Boasberg, who was appointed by President Barack Obama, convened a hearing on Monday to discuss what he called “possible defiance” of his order after two deportation flights continued to El Salvador despite his verbal order that they be turned around to the U.S.
Trump administration lawyers defended their actions, saying Boasberg’s written order wasn’t explicit, while an attorney for the American Civil Liberties Union said “I think we’re getting very close” to a constitutional crisis.
The Justice Department is also pushing in court to have Boasberg removed from the case.
The Constitution gives the House of Representatives, where Republicans hold a slim majority, the power to impeach a judge with a simple majority vote. But, like a presidential impeachment, any removal requires a vote from a two-thirds majority from the Senate.
The president’s latest social media post aligns him more with allies like billionaire Elon Musk, who has made similar demands.
“What we are seeing is an attempt by one branch of government to intimidate another branch from performing its constitutional duty. It is a direct threat to judicial independence,” Marin Levy, a Duke University School of Law professor who specializes in the federal courts, said in an email.
Only one day earlier, White House press secretary Karoline Leavitt said, “I have not heard the president talk about impeaching judges.”
Just 15 judges have been impeached in the nation’s history, according to the U.S. courts governing body, and just eight have been removed.
The last judicial impeachment was in 2010. G. Thomas Porteous Jr. of New Orleans was impeached on charges he accepted bribes and then lied about it. He was convicted by the Senate and removed from office in December 2010.
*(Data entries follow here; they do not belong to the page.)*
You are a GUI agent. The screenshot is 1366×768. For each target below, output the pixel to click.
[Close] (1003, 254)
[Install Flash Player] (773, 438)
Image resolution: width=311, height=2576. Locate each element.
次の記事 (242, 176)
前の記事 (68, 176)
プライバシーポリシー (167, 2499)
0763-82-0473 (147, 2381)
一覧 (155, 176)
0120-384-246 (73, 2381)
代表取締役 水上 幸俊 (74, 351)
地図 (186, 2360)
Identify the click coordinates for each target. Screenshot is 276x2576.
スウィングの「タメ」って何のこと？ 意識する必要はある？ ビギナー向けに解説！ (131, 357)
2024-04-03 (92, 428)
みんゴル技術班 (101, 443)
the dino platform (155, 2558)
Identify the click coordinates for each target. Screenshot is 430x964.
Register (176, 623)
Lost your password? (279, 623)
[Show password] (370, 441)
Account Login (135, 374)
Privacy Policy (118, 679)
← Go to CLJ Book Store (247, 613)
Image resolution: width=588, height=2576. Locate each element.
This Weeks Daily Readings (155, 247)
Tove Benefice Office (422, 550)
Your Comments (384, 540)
Calls to impeach judges have been rising as Trump’s sweeping agenda faces pushback in the courts, and at least two members of Congress have said online they plan to introduce articles of impeachment against Boasberg. House Republicans already have filed articles of impeachment against two other judges, Amir Ali and Paul Engelmayer, over rulings they’ve made in Trump-related lawsuits.
Leavitt is one of three administration officials who face a lawsuit from The Associated Press on First- and Fifth-amendment grounds. The AP says the three are punishing the news agency for editorial decisions they oppose. The White House says the AP is not following an executive order to refer to the Gulf of Mexico as the Gulf of America.